3 Relíquias da Morte
As tais relíquias são, de acordo com a lenda de Beedle, o Bardo, presentes entregues pela morte em pessoa a três irmãos. São elas: a varinha das varinhas, a capa da invisibilidade e a pedra da ressureição.
2 atores morreram na vida real durante a produção dos filmes
Richard Harris, que fez o Dumbledore no primeiro e segundo filme, morreu dia 25 de Outubro de 2002 aos 72 anos, vítima de câncer nos nódulos linfáticos. A segunda morte foi um assassinato: Robert Knox, que representava o corvinal Marcos Belby, levou cinco facadas em uma briga de bar em Kent, Inglaterra. Robert tentava defender seu irmão mais novo, mas levou a pior e morreu aos 18 anos, em 2008. O assassino, Karl Bishop, 22 anos, foi condenado a 20 anos de prisão.

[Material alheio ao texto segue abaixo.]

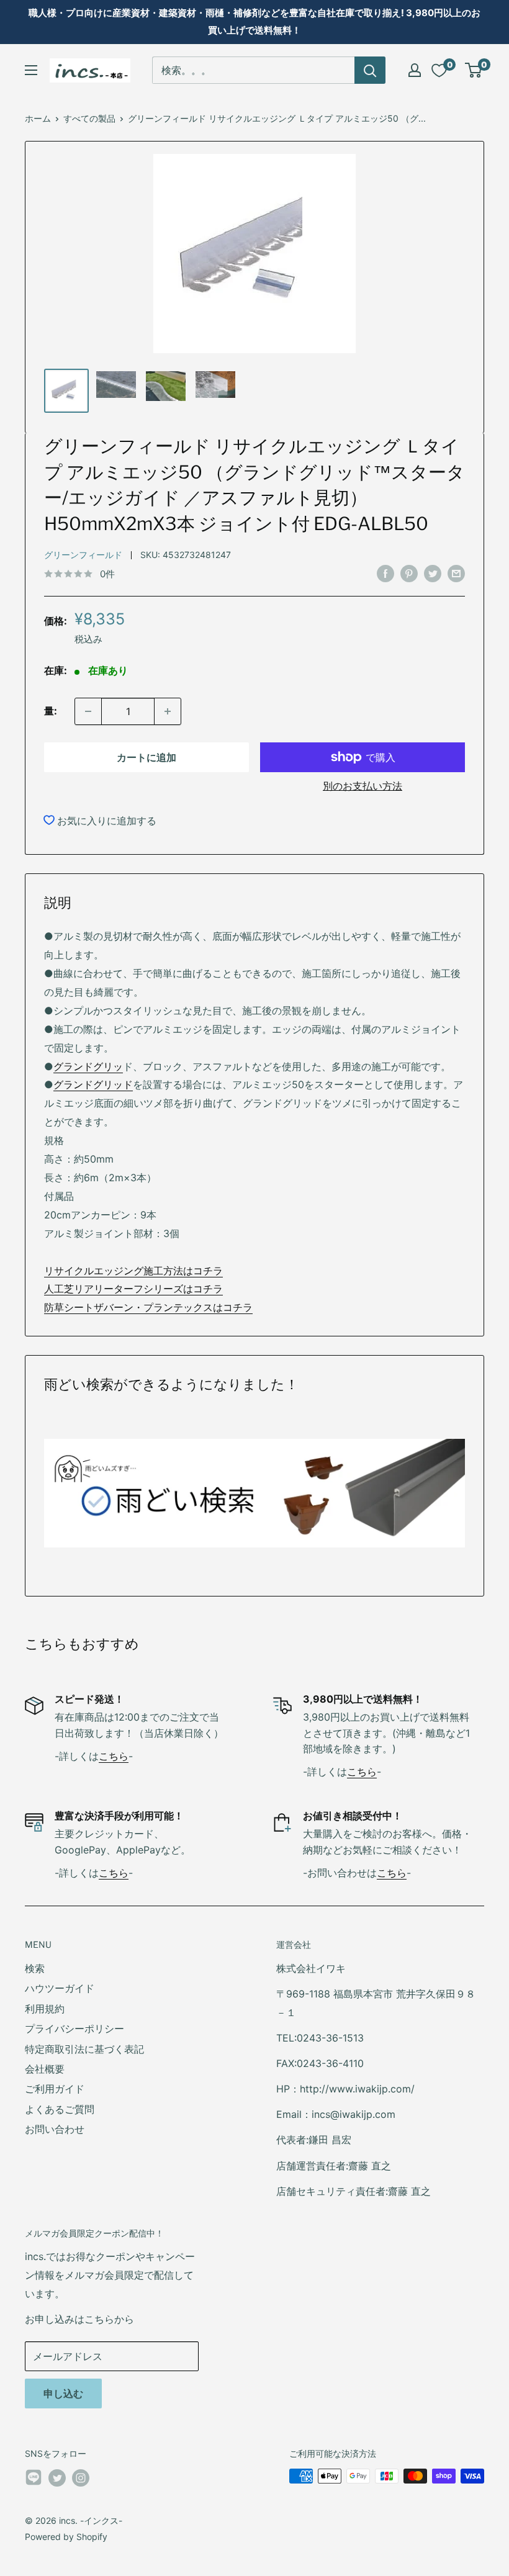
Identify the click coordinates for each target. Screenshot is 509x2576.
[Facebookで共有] (385, 573)
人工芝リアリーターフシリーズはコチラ (133, 1288)
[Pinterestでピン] (409, 573)
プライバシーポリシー (74, 2028)
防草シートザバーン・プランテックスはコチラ (148, 1307)
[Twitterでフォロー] (57, 2477)
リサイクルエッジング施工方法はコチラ (133, 1270)
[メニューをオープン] (31, 70)
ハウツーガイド (59, 1988)
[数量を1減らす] (88, 711)
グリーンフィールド (83, 554)
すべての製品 (89, 118)
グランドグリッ (88, 1066)
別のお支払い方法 (362, 786)
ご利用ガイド (54, 2089)
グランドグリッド (93, 1084)
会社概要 (45, 2069)
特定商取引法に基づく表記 (84, 2049)
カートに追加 (146, 757)
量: (50, 711)
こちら (113, 1756)
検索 (35, 1968)
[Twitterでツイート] (432, 573)
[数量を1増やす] (168, 711)
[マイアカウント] (414, 70)
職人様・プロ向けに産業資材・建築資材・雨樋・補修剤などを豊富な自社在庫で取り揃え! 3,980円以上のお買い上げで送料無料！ (254, 21)
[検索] (369, 70)
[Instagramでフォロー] (80, 2477)
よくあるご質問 (59, 2109)
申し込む (63, 2393)
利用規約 (45, 2008)
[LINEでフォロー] (33, 2480)
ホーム (38, 118)
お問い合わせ (54, 2129)
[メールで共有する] (456, 573)
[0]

1 personagem gay (que a gente saiba)
Em entrevista após o lançamento do livro Harry Potter e as Relíquias da Morte, a autora J. K. Rowling revelou que o diretor de Hogwarts Albus Dumbledore era gay e viveu uma paixonite por Grindewald (que mais tarde se tornou um bruxo do mal e foi derrotado por Dumbledore em um duelo).
0 Oscars
As sete adaptações de Harry Potter, em conjunto, receberam 12 indicações ao Oscar (bom, A Câmara Secreta e A Ordem da Fênix não receberam nenhuma indicação). Mas nenhum dos filmes levou um carequinha ainda – será que agora é a hora?